David Punch

No. 13 – Texas Longhorns
- Position: Power forward
- Conference: Southeastern Conference

Personal information
- Born: August 2, 2006 (age 20)
- Listed height: 6 ft 7 in (2.01 m)
- Listed weight: 245 lb (111 kg)

Career information
- High school: Harker Heights (Harker Heights, Texas)
- College: TCU (2024–2026); Texas (2026–present);

= David Punch (basketball) =

American basketball player (born 2006)

David Punch (born August 2, 2006) is an American college basketball player for the Texas Longhorns of the Southeastern Conference. He previously played for the TCU Horned Frogs.

==Early life==
Punch attended Harker Heights High School in Harker Heights, Texas. Coming out of high school, he committed to play college basketball for the TCU Horned Frogs over offers from NC State and Penn State.

==College career==
=== TCU ===
On February 2, 2025, Punch scored 19 points in a win over Colorado. As a freshman during the 2024–25 season, Punch played in 32 games with 27 starts, averaging 6.5 points, 4.4 rebounds, and 0.9 blocks per game. On December 18, 2025, he recorded 17 points, six rebounds, and three blocks in a win against Oral Roberts.
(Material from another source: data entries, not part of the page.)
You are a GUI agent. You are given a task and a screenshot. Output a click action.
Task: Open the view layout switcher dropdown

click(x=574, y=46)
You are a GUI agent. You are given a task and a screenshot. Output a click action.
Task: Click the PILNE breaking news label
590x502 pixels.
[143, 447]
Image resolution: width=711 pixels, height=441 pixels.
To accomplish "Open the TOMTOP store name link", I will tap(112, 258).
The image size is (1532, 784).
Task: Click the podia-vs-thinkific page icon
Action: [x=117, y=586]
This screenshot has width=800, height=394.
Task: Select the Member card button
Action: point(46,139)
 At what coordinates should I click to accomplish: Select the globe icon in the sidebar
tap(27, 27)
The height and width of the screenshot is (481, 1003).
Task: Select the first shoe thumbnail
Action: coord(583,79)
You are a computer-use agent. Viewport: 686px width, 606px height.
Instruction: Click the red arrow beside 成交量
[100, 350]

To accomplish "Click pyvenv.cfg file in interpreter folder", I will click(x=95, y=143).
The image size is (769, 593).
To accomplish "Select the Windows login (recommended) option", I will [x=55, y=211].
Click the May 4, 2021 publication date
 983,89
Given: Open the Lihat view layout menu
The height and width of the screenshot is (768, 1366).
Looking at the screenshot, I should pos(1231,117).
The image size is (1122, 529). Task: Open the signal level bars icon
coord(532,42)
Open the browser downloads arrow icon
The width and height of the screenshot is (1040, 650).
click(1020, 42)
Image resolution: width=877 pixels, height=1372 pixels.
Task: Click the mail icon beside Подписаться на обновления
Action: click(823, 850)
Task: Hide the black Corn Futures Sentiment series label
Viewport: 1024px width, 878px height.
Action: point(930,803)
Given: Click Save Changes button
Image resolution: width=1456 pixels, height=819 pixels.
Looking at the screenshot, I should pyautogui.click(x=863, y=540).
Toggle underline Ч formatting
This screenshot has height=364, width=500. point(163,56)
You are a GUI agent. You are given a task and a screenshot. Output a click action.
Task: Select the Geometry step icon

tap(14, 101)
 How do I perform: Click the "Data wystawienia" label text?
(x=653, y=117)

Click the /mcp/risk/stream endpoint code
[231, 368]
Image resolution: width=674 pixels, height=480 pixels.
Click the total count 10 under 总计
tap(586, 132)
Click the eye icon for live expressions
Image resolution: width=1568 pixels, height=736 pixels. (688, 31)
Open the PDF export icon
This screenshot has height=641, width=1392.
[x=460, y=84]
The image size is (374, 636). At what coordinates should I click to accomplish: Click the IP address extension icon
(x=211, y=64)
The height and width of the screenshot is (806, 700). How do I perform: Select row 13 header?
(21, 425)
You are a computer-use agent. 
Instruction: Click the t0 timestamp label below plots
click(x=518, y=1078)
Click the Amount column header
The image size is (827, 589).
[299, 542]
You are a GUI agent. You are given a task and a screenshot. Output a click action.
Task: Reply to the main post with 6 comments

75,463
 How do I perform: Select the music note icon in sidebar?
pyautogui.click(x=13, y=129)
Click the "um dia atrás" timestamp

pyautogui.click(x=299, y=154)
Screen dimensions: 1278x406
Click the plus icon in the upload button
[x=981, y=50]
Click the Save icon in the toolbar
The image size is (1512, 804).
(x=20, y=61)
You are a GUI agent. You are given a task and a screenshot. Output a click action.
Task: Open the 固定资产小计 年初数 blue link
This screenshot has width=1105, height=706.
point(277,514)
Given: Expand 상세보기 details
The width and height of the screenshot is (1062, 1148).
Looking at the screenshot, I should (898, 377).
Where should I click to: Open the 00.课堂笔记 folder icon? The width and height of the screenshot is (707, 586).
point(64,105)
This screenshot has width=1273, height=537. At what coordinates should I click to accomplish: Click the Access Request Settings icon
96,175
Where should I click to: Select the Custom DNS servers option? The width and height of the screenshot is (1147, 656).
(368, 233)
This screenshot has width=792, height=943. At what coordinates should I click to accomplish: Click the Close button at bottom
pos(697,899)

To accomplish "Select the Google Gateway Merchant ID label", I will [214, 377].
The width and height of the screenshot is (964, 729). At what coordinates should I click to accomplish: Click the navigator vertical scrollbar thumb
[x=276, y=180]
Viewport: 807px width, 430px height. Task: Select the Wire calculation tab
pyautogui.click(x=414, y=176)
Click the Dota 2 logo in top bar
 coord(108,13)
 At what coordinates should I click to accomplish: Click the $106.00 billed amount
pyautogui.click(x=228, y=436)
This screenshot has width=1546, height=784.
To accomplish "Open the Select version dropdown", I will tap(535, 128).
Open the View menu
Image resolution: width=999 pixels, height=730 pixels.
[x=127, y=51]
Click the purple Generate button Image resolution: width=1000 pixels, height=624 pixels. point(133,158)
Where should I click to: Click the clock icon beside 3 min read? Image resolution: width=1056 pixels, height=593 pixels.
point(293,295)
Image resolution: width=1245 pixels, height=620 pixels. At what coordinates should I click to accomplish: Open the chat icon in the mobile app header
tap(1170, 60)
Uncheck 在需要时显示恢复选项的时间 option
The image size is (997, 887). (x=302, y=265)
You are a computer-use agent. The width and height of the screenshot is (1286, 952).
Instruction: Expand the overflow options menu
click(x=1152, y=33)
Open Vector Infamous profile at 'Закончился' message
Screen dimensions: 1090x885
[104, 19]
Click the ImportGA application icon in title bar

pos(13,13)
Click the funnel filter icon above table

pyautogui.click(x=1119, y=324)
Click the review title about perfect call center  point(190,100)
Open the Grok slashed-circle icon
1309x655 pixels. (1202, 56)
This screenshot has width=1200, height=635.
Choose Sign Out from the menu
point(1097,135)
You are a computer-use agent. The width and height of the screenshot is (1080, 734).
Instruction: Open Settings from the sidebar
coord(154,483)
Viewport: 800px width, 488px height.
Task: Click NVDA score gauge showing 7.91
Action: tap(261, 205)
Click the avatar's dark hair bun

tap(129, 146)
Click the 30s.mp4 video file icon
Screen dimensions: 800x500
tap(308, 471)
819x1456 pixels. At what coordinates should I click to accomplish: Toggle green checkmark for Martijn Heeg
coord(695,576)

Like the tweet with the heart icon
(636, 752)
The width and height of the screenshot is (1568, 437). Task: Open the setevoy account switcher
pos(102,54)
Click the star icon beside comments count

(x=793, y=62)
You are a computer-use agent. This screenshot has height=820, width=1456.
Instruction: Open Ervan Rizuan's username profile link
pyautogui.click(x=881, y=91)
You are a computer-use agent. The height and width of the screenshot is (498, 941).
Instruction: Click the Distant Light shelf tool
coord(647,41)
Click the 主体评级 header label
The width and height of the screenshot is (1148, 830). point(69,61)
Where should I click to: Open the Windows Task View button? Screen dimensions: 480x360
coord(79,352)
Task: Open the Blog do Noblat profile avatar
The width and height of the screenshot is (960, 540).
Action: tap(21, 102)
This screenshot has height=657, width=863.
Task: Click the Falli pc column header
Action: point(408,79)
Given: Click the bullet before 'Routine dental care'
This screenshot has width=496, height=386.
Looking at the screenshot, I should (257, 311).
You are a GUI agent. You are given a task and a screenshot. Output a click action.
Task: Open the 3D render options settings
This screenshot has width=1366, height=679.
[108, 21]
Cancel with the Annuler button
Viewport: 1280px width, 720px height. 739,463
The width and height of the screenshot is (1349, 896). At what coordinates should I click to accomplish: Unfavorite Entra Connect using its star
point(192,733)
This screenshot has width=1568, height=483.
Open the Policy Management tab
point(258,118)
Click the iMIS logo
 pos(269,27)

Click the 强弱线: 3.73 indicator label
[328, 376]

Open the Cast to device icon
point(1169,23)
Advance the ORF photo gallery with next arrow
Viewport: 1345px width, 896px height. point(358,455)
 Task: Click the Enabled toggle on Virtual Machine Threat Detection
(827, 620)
In the first round of the 2026 NCAA Division I men's basketball tournament, Punch notched 16 points, 13 rebounds, and three blocks in a win over Ohio State. He finished the 2025–26 season averaging 14.1 points, 6.8 rebounds, two assists, 1.9 blocks, and 1.3 steals per game, earning all-Big 12 honorable mention. After the conclusion of the season, Punch entered the NCAA transfer portal.

=== Texas ===
Punch transferred to play for the Texas Longhorns.